Blanche shook her head.
"There are serious reasons for _my_ keeping up appearances," she said. "I shall go in the carriage. You mustn't go at all."
Arnold naturally looked a little surprised, and asked to be favored with an explanation.
Blanche took his arm and hugged it close. Now that Anne was lost, Arnold was more precious to her than ever. She literally hungered to hear at that moment, from his own lips, how fond he was of her. It mattered nothing that she was already perfectly satisfied on this point. It was so nice (after he had said it five hundred times already) to make him say it once more!
"Suppose I had no explanation to give?" she said. "Would you stay behind by yourself to please me?"
"I would do any thing to please you!"
"Do you really love me as much as that?"
They were still in the yard; and the only witnesses present were the dogs. Arnold answered in the language without words--which is nevertheless the most expressive language in use, between men and women, all over the world.
"This is not doing my duty," said Blanche, penitently. "But, oh Arnold, I am so anxious and so miserable! And it _is_ such a consolation to know that _you_ won't turn your back on me too!"
With that preface she told him what had happened in the library.
Even Blanche's estimate of her lover's capacity for sympathizing with her was more than realized by the effect which her narrative produced on Arnold. He was not merely surprised and sorry for her.
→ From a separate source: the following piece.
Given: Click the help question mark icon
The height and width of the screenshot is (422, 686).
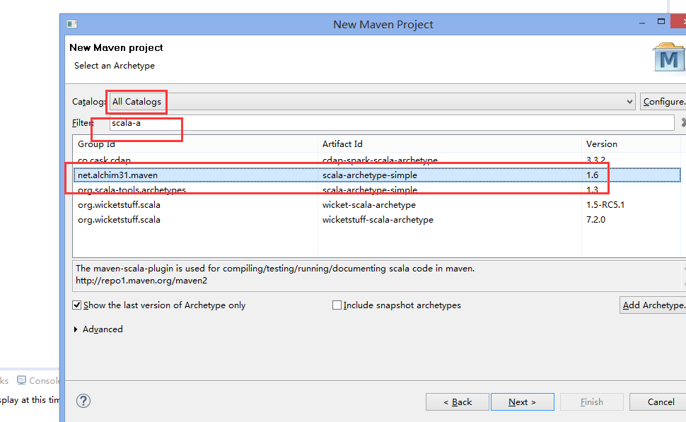Looking at the screenshot, I should (83, 402).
His face showed plainly that he felt genuine concern and distress. He had never stood higher in Blanche's opinion than he stood at that moment.
"What is to be done?" he asked. "How does Sir Patrick propose to find her?"
Blanche repeated Sir Patrick's instructions relating to the crossroads, and also to the serious necessity of pursuing the investigation in the strictest privacy. Arnold (relieved from all fear of being sent back to Craig Fernie) undertook to do every thing that was asked of him, and promised to keep the secret from every body.